• **HOW TO COMPLETE THIS TASK**:
Leave the pictures out and reproduce, exactly, the lines from the one with "You are a computer-use" through the end of the entries below.

• **DATA TO EXAMINE**:
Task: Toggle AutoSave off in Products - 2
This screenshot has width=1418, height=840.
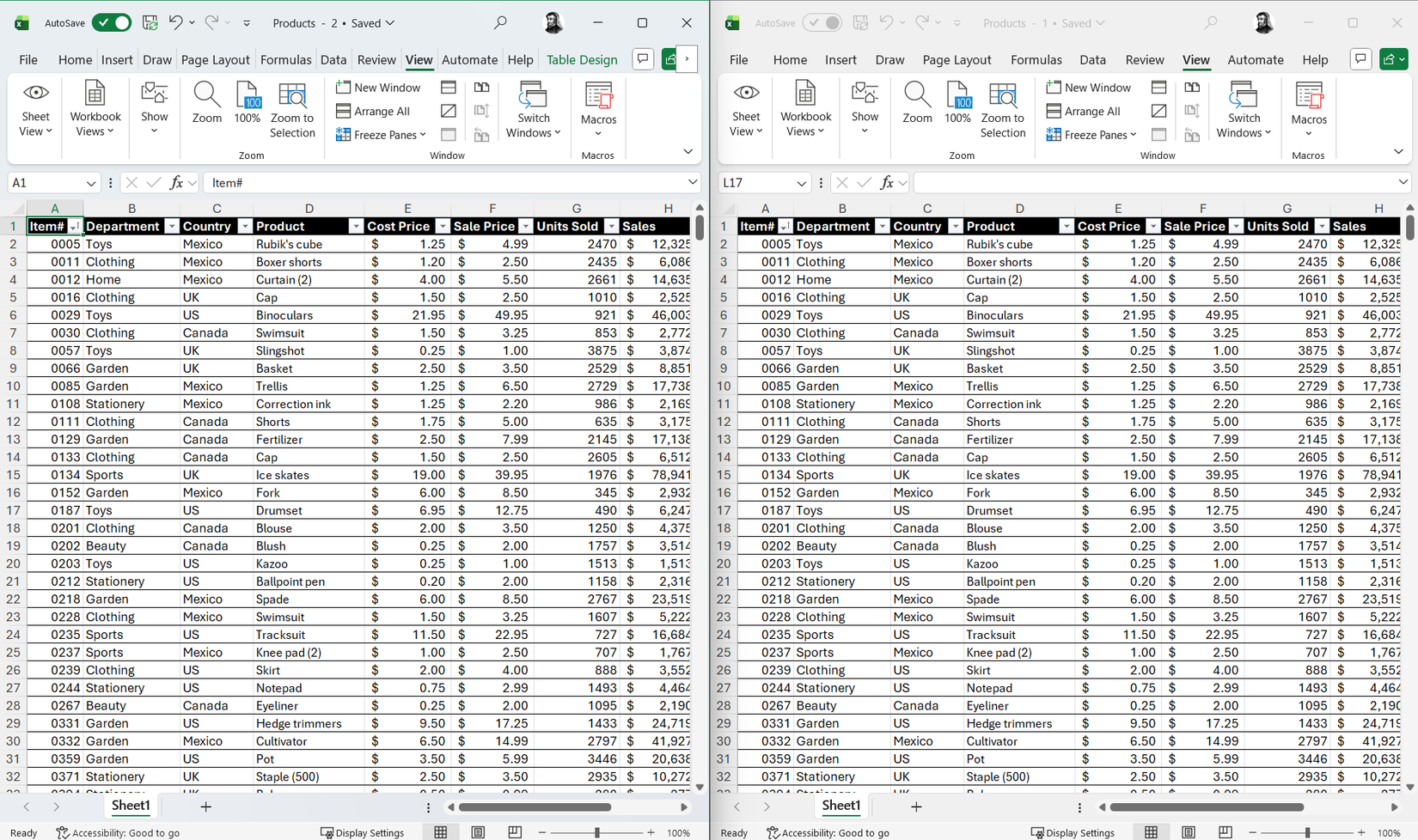Action: click(112, 23)
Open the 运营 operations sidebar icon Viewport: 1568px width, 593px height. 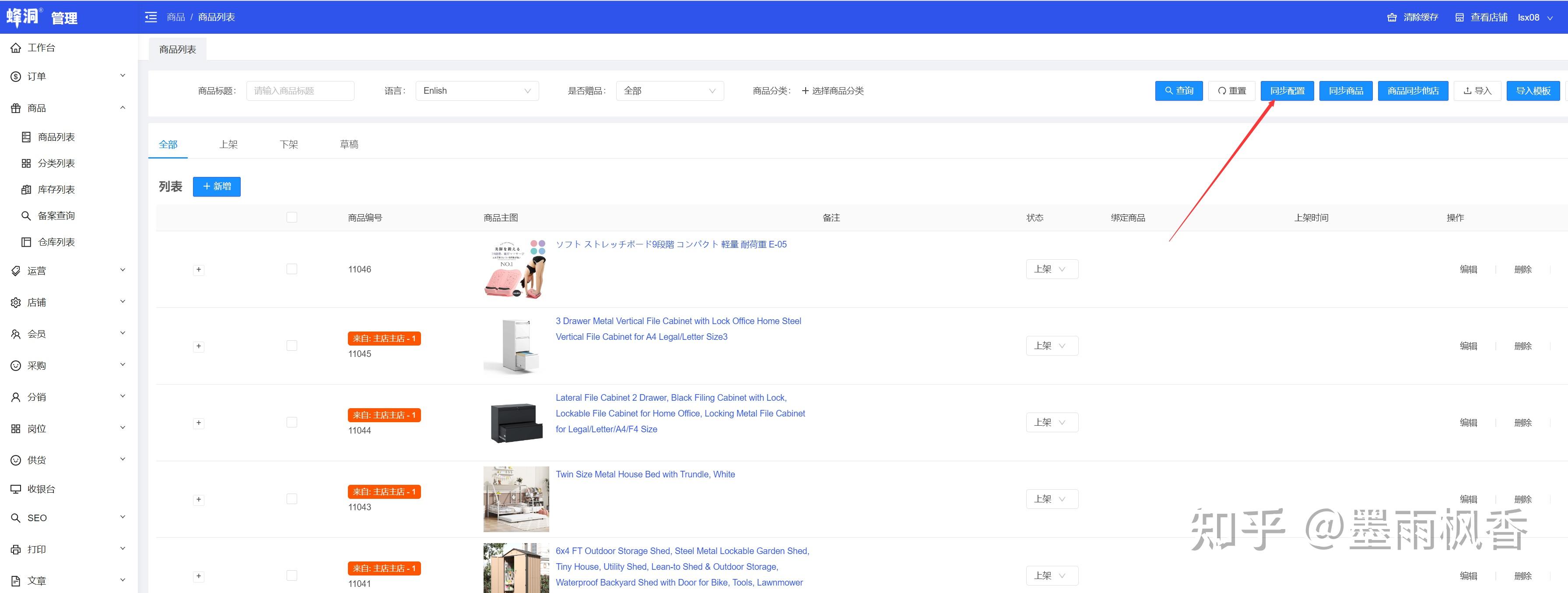[x=16, y=270]
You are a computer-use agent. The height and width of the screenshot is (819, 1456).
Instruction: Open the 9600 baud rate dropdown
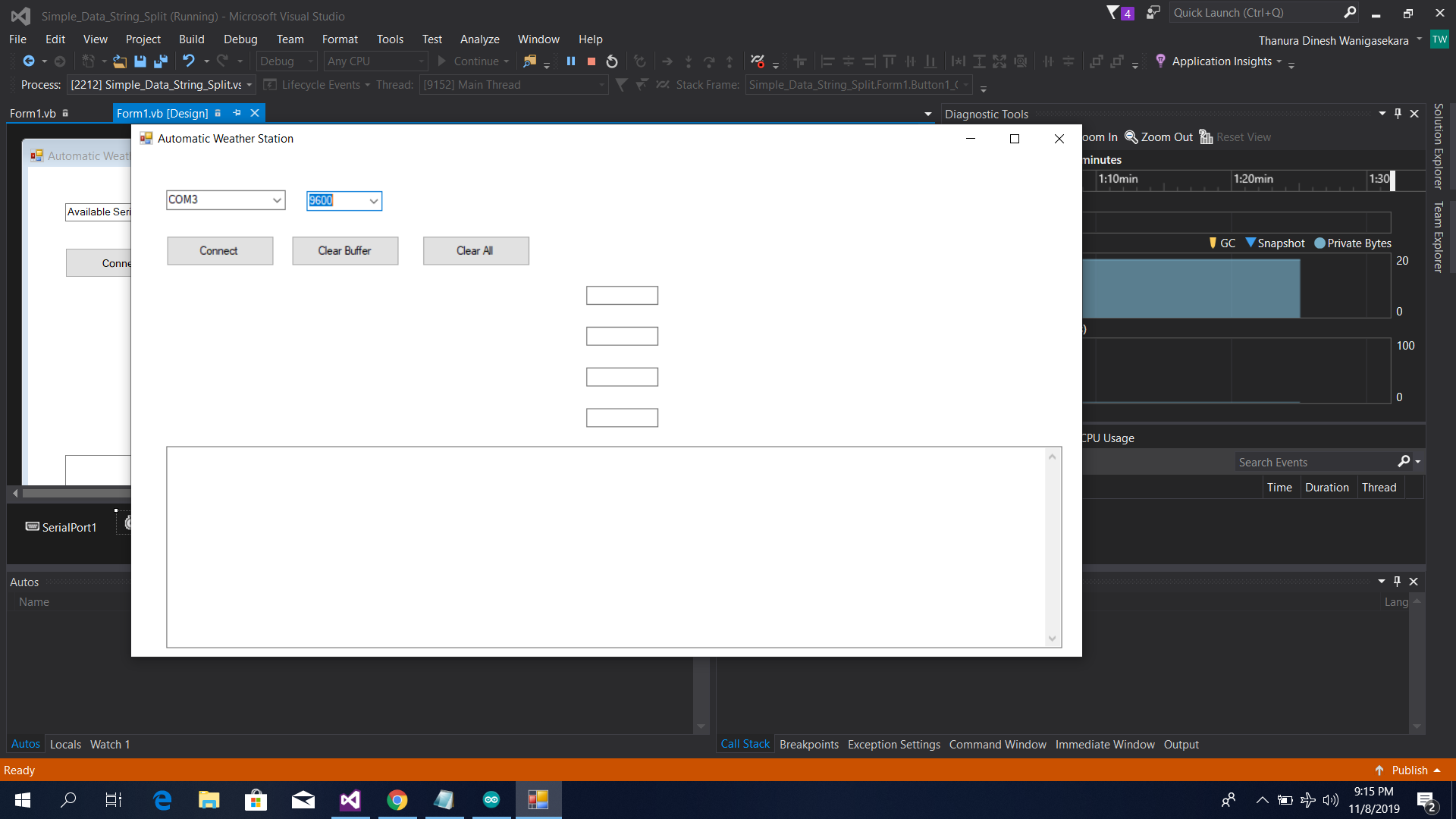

• **WRITTEN RESPONSE**:
You are a computer-use agent. The height and width of the screenshot is (819, 1456).
Instruction: Open the 9600 baud rate dropdown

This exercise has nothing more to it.